Using the prose fiction of Herman Melville, William Faulkner and Saul Bellow, plus some works of Nathaniel Hawthorne and Ernest Hemingway (and Abraham Lincoln’s short masterpiece, the Gettysburg Address), as examples, Alter artfully makes his case. Novels that offer a range of styles — “Moby Dick,” “Absalom, Absalom!” (Faulkner’s singular masterpiece, in my view) and Bellow’s “Seize the Day” — are influenced not only by the Bible, but specifically by the KJV. “Moby Dick,” especially, is both thematically and stylistically indebted to the KJV: the names (Ahab, Ishmael), the apocalyptic war with Moby Dick, the frequent biblical allusions (Ahab as king of Israel, Ahab as Job, “forty years [in the wilderness] of whaling”) in the narrative. All these things derive from the Bible. But the core of Alter’s argument is borne out in Melville’s use of parataxis, again and again: “ … and ever anon, as the old craft dived deep in the green seas, and sent the shivering frost all over her, and the winds howled, and the cordage rang….” Sentences such as this are pure KJV.

INFORMATION GIVEN:

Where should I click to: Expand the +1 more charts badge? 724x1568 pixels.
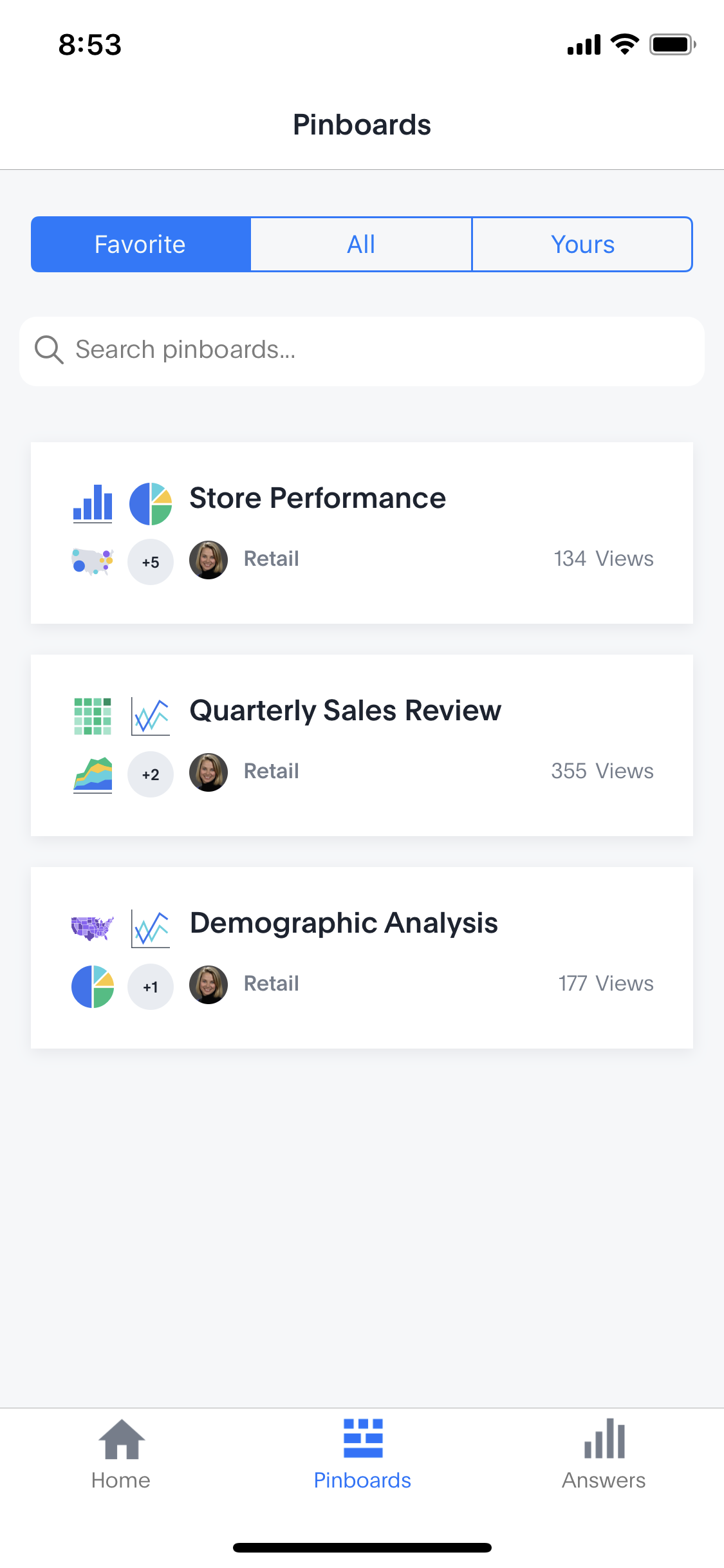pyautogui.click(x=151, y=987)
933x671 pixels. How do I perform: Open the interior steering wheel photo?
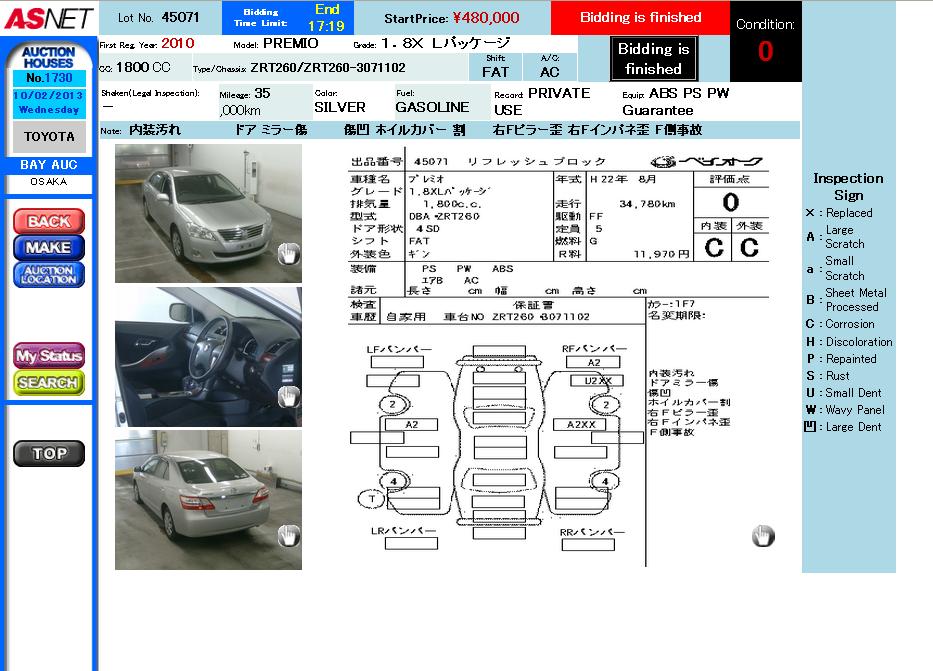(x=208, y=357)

==

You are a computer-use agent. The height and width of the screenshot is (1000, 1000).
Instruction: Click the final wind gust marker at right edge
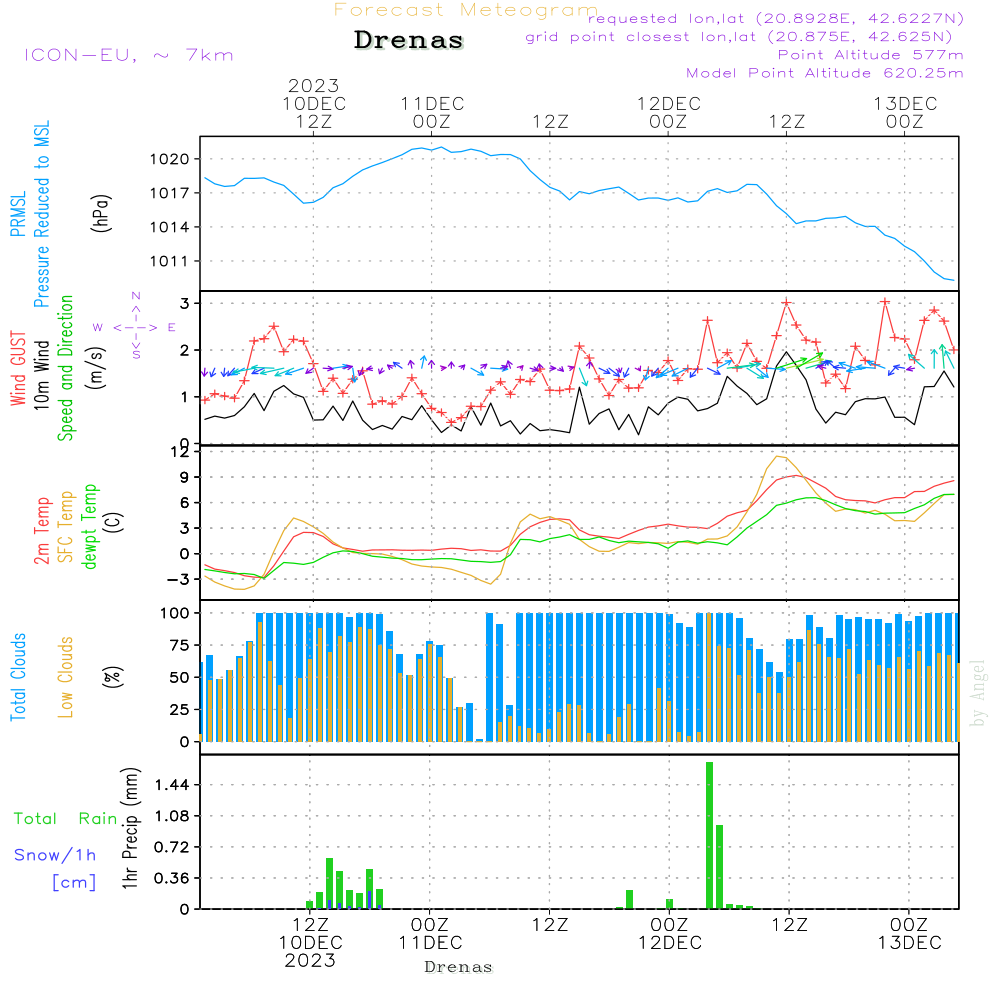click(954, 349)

WHAT IS REQUIRED:
Output the whole text on Melville's prose and the King James Bible, without any changes. These entries were drawn from another source.

RESULT BELOW:
Using the prose fiction of Herman Melville, William Faulkner and Saul Bellow, plus some works of Nathaniel Hawthorne and Ernest Hemingway (and Abraham Lincoln’s short masterpiece, the Gettysburg Address), as examples, Alter artfully makes his case. Novels that offer a range of styles — “Moby Dick,” “Absalom, Absalom!” (Faulkner’s singular masterpiece, in my view) and Bellow’s “Seize the Day” — are influenced not only by the Bible, but specifically by the KJV. “Moby Dick,” especially, is both thematically and stylistically indebted to the KJV: the names (Ahab, Ishmael), the apocalyptic war with Moby Dick, the frequent biblical allusions (Ahab as king of Israel, Ahab as Job, “forty years [in the wilderness] of whaling”) in the narrative. All these things derive from the Bible. But the core of Alter’s argument is borne out in Melville’s use of parataxis, again and again: “ … and ever anon, as the old craft dived deep in the green seas, and sent the shivering frost all over her, and the winds howled, and the cordage rang….” Sentences such as this are pure KJV.